Dead medium: Atari Video Music

From: montfort_AT_well.com (Nick Montfort)

Sources: VIDEO MUSIC MANUAL (Owner's Manual Model No. Model C-240), Atari, Inc. (No date, but previous to 1978);

ZAP: The Rise and Fall of Atari, Scott Cohen, McGraw-Hill, 1984. ISBN 0-07-011543-5.

The cover to the manual has an image of a headphone- wearing woman with a pair of VR-like goggles. On the outside surface of these goggles, a pixelated geometric pattern with rainbow colors is overlaid.
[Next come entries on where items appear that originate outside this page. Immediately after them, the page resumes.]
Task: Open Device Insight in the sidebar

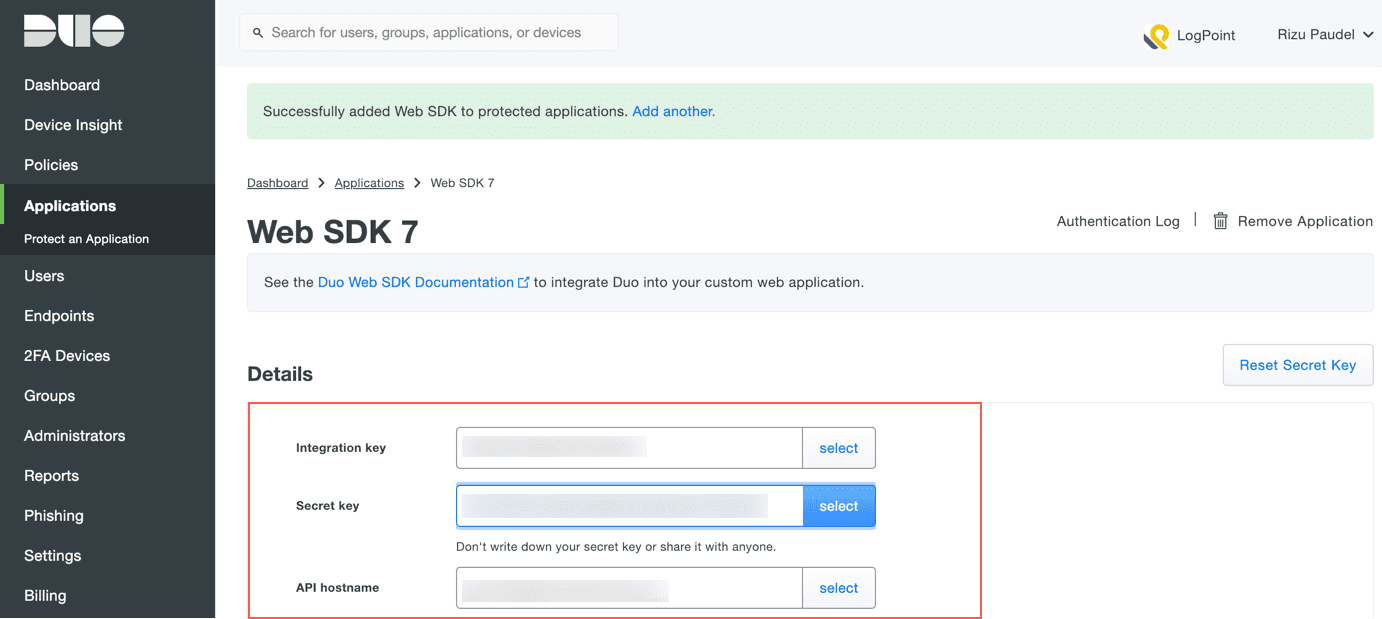Action: 73,125
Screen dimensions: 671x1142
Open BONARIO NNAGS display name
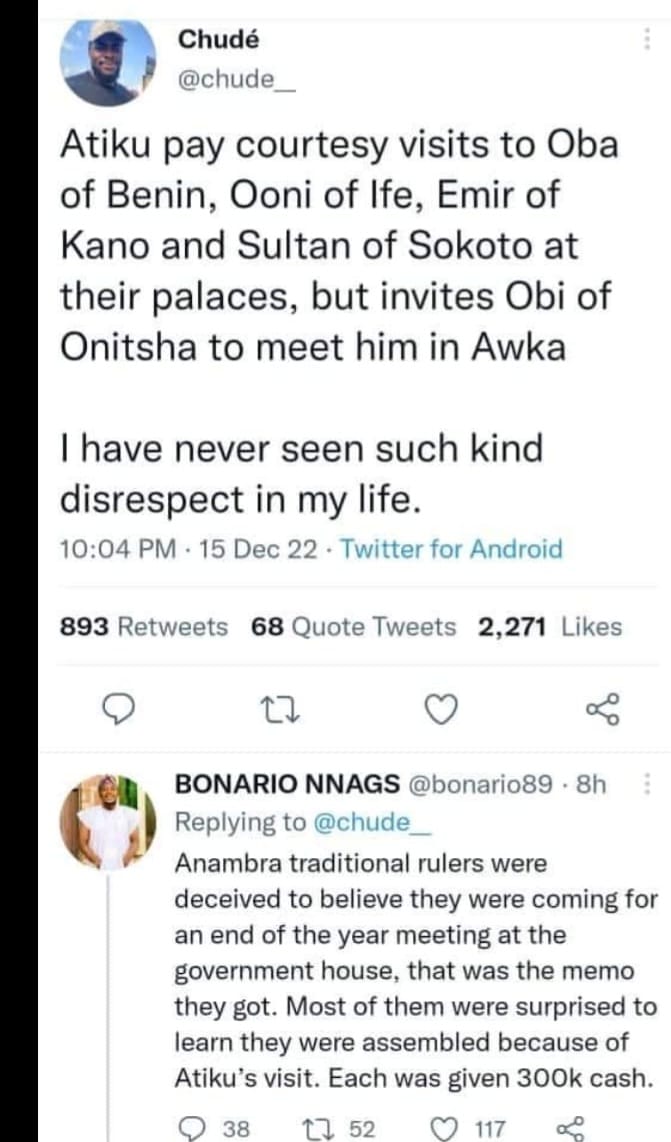(x=286, y=785)
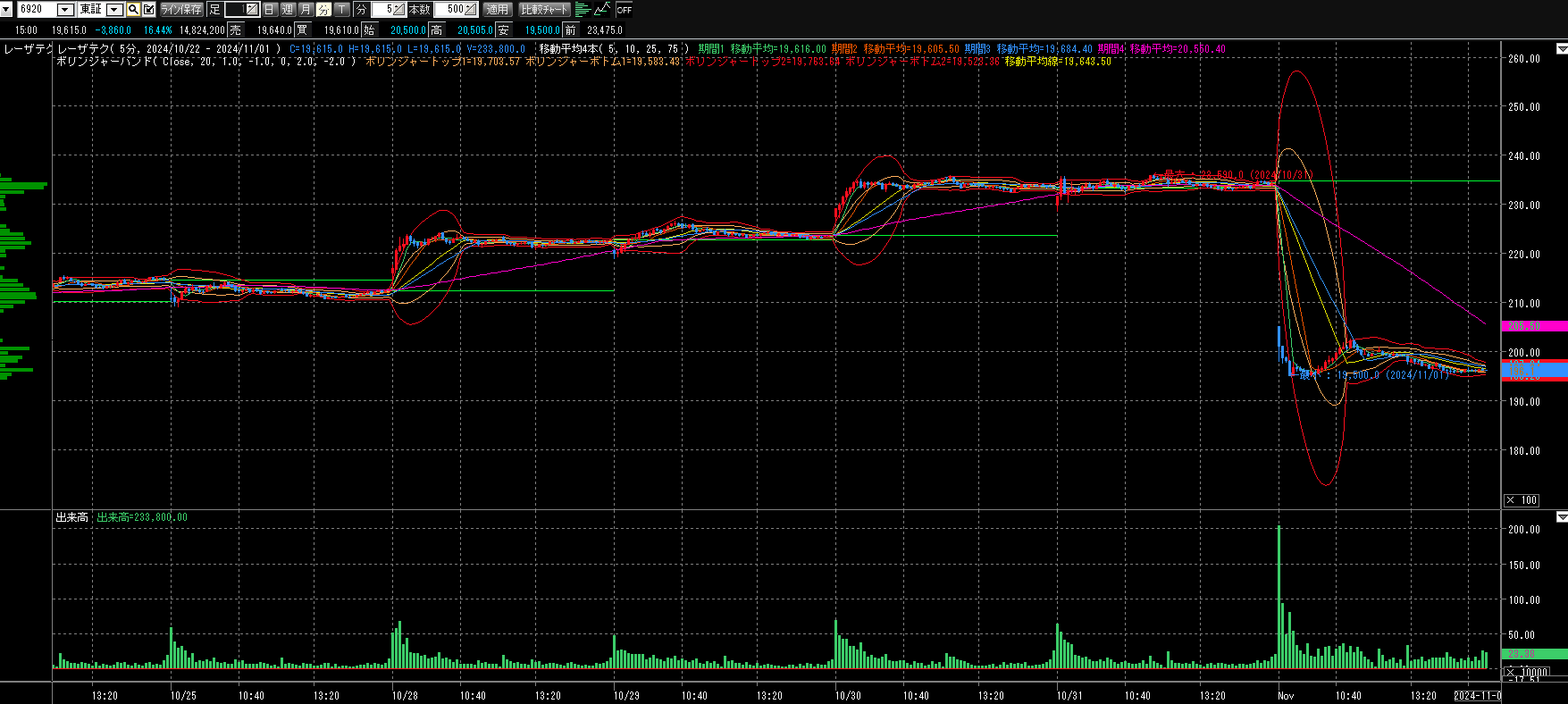The image size is (1568, 704).
Task: Toggle the OFF switch in toolbar
Action: click(624, 10)
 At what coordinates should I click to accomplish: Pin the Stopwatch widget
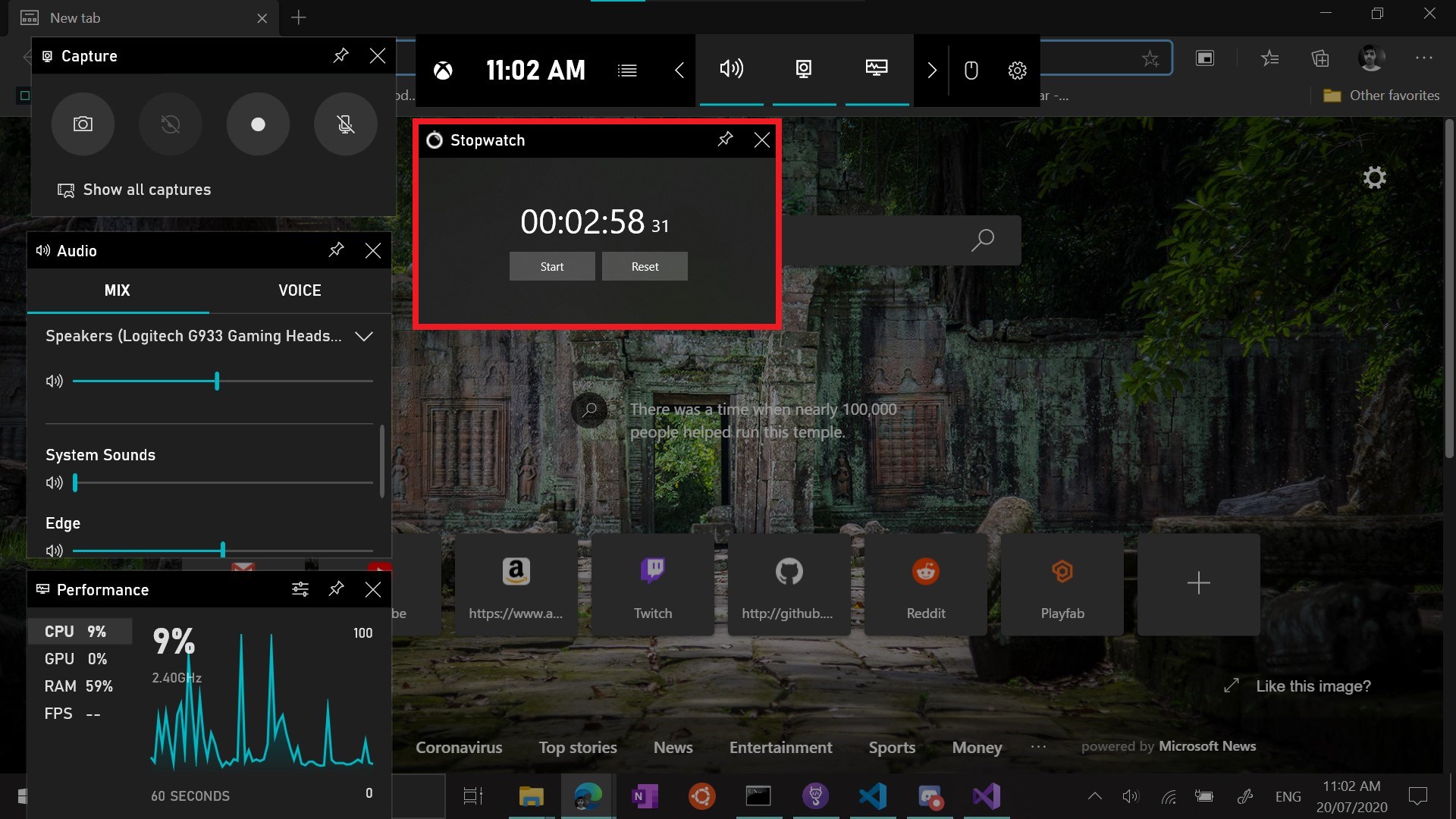tap(725, 139)
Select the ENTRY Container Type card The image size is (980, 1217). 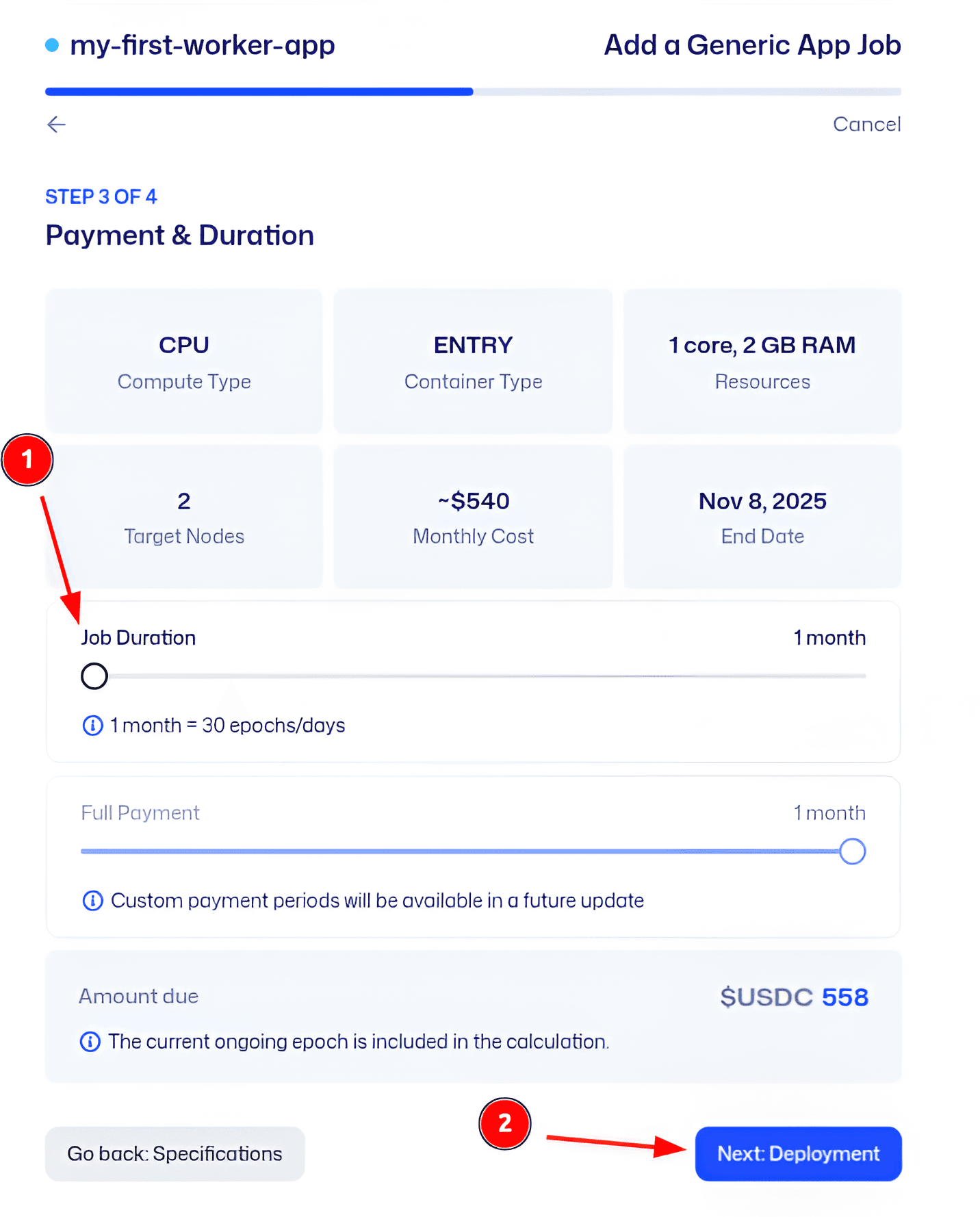(473, 361)
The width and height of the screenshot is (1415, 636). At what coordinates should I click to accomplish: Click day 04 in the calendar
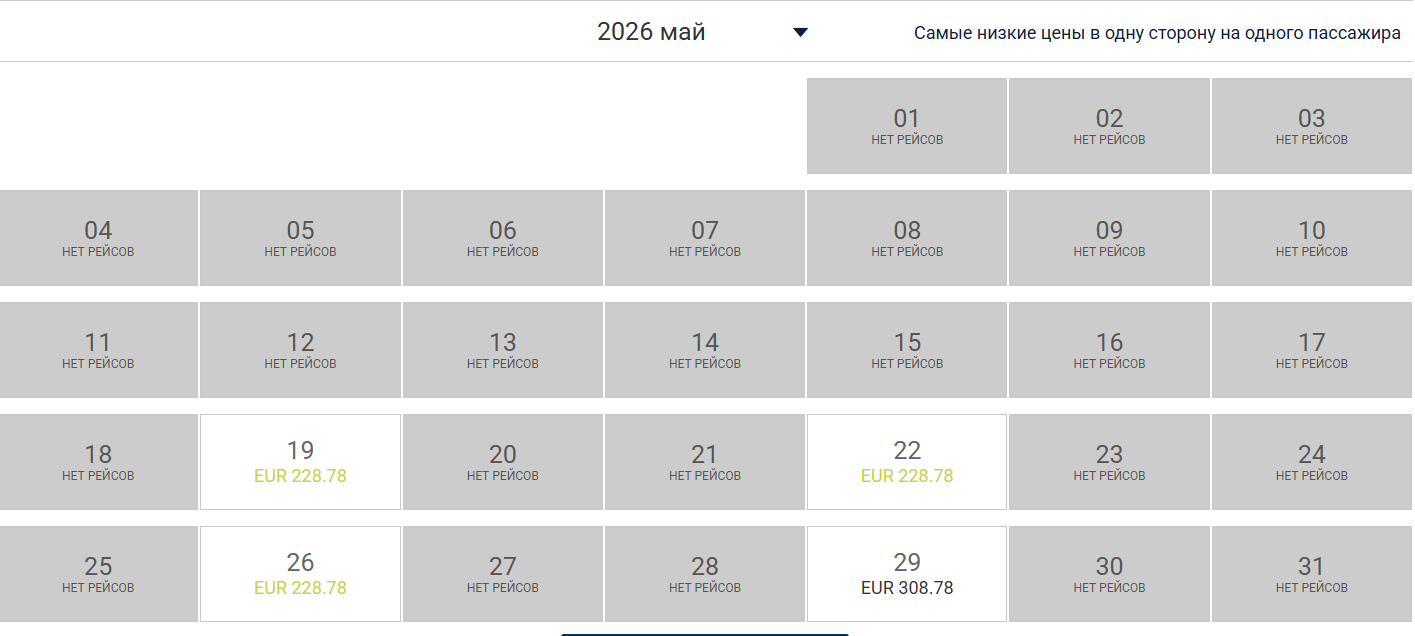click(98, 238)
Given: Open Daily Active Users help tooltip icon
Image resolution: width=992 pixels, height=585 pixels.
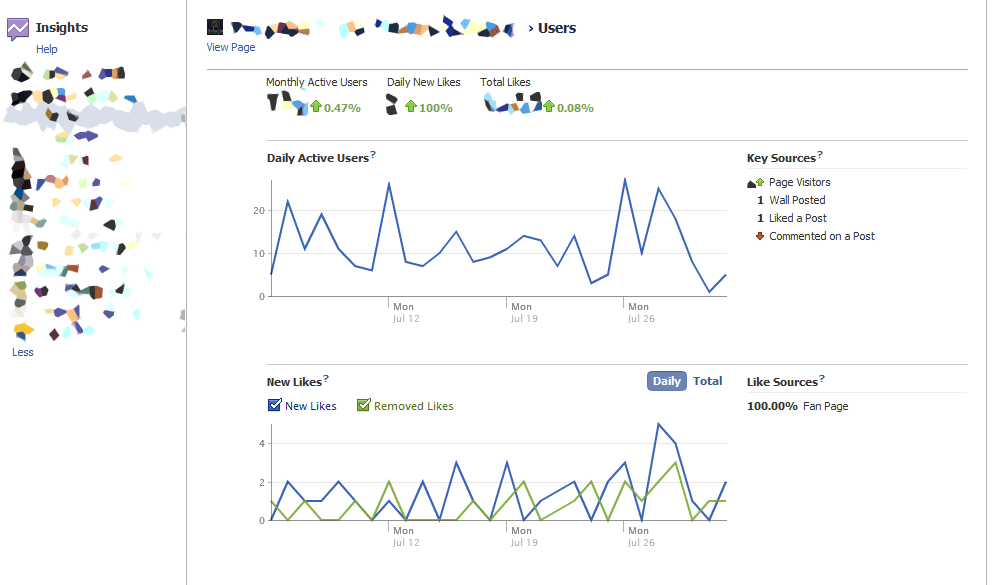Looking at the screenshot, I should (373, 155).
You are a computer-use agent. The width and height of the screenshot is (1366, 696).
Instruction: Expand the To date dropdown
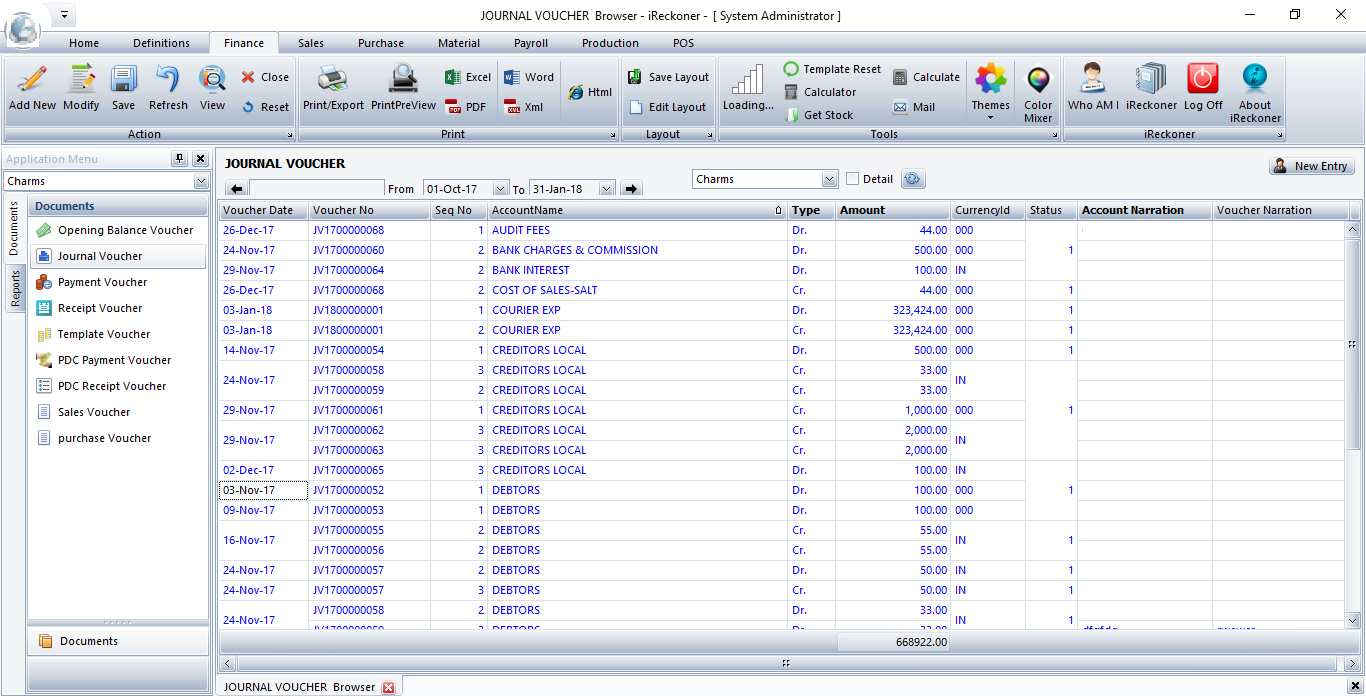[606, 189]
The Atari Video Music, however, does not look like a set of VR goggles. It looks like a stereo rack component. It plugs into the stereo for input and TV for output. From the manual cover (((my comments in triple parens))):

"Video Music adds a totally new dimension to the high fidelity listening experience. For the first time ever, you actually SEE the music you hear. You can explore a limitless pattern of brilliant shapes, patterns and colors, visually synchronized on your TV screen to the music from your stereo system.

"Video music generates images from digital selection, responding within milliseconds to the intensity and tempo (((I wish I could figure out the tempo of a piece of music within milliseconds!))) of the music being played. You can control colors, shapes, and patterns while creating an audio-visual concert. Or, set the controls to automatic and let the unit function with its own random selection."

There are four buttons for shape (solid, hole, ring, and auto), as well as knobs for gain, color, and contour, and buttons to set the scan rate. The manual explains the complex-looking process of adjusting the image, with illustrations suggesting the different results you can get.

The obligatory amusing anecdote about this dead medium comes from Zap, pages 49-50:

"Bob Brown, an engineering supervisor from Atari, had just designed Video Music, a game (((Atari's manual does not claim that this thing is a game))) that hooked up to the TV set and the stereo so that the sound from the stereo produced psychedelic visuals on the TV screen. It was Atari's most off-the-wall product. The man from Sears asked what they were smoking when they designed it, and one of the technicians stepped out from the back room and produced a lit joint."